En la clase del 20 de enero de 1971 Lacan pronuncia la siguiente frase: “el subdesarrollo no es arcaico, se produce, como todos saben, por la extensión del poderío capitalista. Diré incluso más, percibimos, y percibiremos cada vez más, que el subdesarrollo es precisamente la condición del progreso capitalista.” ¿Considera que es posible identificar signos de esta predicción lacaniana en el mundo actual? De ser este el caso ¿Cómo incide este fenómeno en los cuerpos?
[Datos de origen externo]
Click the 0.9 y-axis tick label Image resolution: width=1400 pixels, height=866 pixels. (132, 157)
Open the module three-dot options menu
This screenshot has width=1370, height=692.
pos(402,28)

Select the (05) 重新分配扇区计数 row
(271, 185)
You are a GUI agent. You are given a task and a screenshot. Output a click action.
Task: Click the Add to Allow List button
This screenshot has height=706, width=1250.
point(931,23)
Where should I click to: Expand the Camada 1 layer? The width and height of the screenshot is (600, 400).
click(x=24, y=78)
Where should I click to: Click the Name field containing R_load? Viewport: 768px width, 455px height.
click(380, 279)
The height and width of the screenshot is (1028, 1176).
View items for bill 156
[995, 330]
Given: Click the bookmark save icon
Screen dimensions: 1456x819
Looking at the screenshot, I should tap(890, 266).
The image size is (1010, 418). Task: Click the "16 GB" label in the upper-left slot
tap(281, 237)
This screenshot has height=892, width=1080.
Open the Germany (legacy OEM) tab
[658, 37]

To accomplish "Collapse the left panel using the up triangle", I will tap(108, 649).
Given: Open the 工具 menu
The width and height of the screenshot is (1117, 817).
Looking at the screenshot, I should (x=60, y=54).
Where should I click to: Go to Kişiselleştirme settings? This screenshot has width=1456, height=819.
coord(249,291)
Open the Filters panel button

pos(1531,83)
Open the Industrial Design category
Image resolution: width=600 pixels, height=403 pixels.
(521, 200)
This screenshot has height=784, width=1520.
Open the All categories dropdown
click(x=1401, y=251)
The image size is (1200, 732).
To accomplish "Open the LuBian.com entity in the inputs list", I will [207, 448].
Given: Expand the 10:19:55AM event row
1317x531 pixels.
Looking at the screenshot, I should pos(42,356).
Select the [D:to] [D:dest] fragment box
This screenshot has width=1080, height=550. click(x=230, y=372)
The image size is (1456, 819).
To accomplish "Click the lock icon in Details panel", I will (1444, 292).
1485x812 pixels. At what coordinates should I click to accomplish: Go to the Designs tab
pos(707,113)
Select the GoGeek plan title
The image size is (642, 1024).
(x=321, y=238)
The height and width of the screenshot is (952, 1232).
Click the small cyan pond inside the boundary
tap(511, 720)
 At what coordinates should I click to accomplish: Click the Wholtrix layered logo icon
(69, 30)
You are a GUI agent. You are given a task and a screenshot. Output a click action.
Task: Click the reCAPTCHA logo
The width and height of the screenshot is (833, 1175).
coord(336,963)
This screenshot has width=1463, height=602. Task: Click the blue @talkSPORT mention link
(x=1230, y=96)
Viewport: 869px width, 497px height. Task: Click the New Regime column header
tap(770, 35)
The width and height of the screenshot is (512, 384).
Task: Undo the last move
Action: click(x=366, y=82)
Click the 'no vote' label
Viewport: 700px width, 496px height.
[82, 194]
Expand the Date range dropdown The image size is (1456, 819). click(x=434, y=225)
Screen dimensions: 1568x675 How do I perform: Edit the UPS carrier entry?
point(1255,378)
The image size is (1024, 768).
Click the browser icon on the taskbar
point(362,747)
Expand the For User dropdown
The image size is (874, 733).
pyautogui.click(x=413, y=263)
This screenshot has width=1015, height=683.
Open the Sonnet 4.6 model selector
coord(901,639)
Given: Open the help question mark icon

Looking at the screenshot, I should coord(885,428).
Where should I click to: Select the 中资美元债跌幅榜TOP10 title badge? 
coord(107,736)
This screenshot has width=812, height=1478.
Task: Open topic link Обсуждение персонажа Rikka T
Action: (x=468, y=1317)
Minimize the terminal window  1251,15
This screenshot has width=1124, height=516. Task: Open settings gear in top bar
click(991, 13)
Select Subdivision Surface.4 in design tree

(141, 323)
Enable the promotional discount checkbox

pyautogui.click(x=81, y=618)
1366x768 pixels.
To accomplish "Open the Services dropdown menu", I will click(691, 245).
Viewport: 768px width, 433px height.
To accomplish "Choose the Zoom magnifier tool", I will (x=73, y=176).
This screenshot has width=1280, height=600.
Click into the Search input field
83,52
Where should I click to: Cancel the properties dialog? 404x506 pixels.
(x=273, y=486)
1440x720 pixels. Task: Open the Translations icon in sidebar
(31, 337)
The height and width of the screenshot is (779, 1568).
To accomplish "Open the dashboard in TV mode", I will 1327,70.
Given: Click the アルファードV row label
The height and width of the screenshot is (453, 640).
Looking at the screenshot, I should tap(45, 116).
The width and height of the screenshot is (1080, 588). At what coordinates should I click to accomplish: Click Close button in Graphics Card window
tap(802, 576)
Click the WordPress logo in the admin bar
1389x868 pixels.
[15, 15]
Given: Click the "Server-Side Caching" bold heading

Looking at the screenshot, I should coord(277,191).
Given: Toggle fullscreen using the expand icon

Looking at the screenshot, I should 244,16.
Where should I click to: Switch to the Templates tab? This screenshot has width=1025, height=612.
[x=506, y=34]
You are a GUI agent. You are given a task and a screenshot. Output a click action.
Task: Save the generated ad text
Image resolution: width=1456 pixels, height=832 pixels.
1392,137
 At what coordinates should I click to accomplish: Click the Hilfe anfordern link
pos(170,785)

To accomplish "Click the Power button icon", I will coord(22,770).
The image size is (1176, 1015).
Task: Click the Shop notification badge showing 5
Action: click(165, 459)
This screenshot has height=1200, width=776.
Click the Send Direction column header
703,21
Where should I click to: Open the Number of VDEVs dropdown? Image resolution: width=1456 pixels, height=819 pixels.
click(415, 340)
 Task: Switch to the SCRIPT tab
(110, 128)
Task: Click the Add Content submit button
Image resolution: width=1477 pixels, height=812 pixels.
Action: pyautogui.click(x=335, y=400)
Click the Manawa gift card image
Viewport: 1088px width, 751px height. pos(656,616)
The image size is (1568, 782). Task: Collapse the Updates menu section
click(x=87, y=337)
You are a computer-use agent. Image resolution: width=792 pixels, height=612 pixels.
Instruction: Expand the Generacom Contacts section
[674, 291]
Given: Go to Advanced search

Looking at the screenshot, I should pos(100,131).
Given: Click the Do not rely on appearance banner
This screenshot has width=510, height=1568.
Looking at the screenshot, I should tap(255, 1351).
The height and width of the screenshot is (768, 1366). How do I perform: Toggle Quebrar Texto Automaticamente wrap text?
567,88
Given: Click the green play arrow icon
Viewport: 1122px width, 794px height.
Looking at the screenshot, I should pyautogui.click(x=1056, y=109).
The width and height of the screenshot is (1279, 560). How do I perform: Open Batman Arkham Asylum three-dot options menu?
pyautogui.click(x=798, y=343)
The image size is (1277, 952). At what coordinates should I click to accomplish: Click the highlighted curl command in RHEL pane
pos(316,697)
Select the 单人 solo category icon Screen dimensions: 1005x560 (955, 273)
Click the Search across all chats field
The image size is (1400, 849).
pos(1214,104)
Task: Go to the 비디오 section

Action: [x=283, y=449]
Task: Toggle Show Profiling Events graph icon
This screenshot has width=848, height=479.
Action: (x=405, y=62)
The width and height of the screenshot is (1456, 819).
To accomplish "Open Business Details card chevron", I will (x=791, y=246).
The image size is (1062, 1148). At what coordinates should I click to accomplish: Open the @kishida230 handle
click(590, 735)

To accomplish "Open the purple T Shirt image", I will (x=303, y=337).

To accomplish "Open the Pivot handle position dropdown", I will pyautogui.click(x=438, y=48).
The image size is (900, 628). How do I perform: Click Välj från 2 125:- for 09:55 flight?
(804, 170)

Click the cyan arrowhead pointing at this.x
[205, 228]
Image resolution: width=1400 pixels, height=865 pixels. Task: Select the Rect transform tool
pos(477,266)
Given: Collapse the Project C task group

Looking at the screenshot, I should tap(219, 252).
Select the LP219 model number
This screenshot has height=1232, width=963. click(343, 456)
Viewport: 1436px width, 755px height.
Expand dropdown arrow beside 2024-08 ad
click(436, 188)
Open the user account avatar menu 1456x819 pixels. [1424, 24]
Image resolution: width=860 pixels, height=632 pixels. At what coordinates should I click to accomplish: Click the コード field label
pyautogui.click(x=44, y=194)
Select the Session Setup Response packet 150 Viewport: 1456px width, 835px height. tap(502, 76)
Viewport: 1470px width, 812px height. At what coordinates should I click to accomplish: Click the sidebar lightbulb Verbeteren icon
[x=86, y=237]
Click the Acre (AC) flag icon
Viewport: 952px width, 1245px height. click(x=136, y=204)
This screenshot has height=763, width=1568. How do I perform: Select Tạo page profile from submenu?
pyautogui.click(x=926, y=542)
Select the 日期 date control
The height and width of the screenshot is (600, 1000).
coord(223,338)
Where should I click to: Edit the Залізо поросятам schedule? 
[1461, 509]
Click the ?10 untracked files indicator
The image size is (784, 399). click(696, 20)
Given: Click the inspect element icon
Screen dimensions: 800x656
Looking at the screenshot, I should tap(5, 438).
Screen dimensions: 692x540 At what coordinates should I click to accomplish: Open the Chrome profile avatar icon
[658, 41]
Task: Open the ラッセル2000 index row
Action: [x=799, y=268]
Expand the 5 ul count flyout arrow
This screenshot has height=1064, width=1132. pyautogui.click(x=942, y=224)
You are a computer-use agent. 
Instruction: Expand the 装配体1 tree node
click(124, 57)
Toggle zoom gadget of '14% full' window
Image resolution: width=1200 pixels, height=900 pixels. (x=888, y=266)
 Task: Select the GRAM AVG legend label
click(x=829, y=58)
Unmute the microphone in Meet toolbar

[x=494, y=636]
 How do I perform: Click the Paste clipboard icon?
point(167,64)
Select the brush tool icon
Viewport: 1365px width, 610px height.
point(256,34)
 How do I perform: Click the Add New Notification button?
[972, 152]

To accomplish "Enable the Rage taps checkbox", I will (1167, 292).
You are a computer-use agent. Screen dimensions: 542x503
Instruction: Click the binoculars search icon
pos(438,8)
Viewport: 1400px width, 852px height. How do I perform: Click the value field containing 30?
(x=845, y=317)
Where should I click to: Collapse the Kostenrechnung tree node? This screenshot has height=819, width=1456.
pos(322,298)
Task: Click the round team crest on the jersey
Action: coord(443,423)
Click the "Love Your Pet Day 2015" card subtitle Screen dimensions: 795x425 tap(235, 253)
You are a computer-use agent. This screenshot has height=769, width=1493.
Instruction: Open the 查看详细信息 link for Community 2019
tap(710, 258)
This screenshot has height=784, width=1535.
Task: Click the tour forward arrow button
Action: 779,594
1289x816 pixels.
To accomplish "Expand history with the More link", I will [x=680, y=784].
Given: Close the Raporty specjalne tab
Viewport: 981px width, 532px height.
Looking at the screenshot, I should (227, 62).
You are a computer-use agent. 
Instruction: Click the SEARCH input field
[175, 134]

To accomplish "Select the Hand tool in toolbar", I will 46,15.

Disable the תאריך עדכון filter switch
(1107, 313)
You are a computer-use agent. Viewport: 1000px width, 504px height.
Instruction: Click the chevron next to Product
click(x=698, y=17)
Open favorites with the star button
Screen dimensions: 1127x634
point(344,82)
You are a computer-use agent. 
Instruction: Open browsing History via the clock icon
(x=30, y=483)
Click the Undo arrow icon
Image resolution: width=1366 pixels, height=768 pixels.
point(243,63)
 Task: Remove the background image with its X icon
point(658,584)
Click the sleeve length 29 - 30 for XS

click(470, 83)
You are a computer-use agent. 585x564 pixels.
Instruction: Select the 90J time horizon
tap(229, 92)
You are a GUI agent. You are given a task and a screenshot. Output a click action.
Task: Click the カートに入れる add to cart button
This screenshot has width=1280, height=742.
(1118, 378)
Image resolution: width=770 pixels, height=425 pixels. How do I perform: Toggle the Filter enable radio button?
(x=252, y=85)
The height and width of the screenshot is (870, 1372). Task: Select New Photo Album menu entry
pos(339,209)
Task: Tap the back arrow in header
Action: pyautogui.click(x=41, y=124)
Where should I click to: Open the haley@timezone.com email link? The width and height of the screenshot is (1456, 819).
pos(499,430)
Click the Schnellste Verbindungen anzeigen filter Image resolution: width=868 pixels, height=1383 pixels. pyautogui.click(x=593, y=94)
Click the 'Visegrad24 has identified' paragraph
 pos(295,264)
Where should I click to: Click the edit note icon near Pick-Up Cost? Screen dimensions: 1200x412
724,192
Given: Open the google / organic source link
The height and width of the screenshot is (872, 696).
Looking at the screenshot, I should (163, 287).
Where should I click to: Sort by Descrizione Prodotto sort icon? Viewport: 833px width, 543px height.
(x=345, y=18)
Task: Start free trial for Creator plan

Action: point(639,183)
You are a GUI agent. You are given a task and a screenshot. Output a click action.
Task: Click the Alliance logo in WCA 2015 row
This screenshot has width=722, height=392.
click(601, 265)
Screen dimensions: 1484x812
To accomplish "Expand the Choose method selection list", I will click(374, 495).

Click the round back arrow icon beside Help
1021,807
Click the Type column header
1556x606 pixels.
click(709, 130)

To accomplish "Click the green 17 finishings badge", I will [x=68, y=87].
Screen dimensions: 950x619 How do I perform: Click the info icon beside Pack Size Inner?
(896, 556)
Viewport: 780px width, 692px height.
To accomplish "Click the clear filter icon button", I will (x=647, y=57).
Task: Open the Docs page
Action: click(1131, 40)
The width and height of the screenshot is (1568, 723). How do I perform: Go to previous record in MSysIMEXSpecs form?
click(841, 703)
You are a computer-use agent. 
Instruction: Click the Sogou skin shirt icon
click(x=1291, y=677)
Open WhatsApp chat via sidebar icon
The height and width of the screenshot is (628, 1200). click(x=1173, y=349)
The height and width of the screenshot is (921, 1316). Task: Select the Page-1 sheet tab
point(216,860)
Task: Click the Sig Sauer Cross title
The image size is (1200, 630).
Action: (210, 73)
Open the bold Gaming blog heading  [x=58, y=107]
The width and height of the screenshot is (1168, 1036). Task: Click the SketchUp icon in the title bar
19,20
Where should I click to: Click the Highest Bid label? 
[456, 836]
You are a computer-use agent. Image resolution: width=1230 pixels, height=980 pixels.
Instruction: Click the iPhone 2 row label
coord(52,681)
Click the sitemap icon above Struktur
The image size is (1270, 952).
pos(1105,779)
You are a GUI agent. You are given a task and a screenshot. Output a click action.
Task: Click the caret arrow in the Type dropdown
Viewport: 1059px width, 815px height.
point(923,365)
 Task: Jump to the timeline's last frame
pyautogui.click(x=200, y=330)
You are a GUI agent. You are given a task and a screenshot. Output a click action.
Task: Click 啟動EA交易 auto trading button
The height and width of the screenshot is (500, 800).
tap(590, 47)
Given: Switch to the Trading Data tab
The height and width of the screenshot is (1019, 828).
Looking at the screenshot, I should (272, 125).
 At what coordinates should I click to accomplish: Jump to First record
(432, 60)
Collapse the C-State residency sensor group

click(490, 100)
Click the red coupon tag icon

En una sociedad en la que se imponen la flexibilidad, la urgencia, la velocidad, la competencia, la eficacia, la disponibilidad, etc., ser uno mismo no parece natural en la medida en que hay que adaptarse en todo momento a las circunstancias, asumir su autonomía, estar disponible para su empresa, su familia, sus amigos. El valor asociado al sentido, a lo simbólico se empobrece. Ser uno mismo se hace difícil y exige un esfuerzo que no acaba nunca. La existencia ya no se da siempre en la evidencia, es a menudo, en efecto, una fatiga, un motivo de falsedad, el sentimiento de que el sentido se borra. El gusto por vivir a veces se vuelve difícil de sostener. La tentación de desaparecer de uno mismo responde al sentimiento de saturación, de excesiva plenitud experimentada por el individuo. Búsqueda de una relación amortizada en los demás, es una resistencia a los imperativos de construir una identidad en el contexto del individualismo de nuestras sociedades y sobre todo del neoliberalismo cínico que impregna no sólo la economía sino también las relaciones sociales. Muchos de nuestros contemporáneos anhelan que la presión sobre sus hombros se suavice, que se suspenda este esfuerzo que hay que realizar sin cesar para seguir siendo uno mismo con el correr de los tiempos y las circunstancias, siempre a la altura de las exigencias hacia uno mismo y hacia los demás. Desaparecer de uno mismo equivale a liberarse de las restricciones de identidad que imponen permanentemente asumir sus responsabilidades hacia su familia, su empresa, sus amigos, etc. sin poder recuperar el aliento. A veces, la depresión, el derrumbe, el burn out del vínculo significativo con los demás y con su propia vida, rompen todo narcisismo, y el individuo fracasa en aferrarse a su cuerpo y se deja llevar dolorosamente. Una forma difícil de desaparecer por un momento.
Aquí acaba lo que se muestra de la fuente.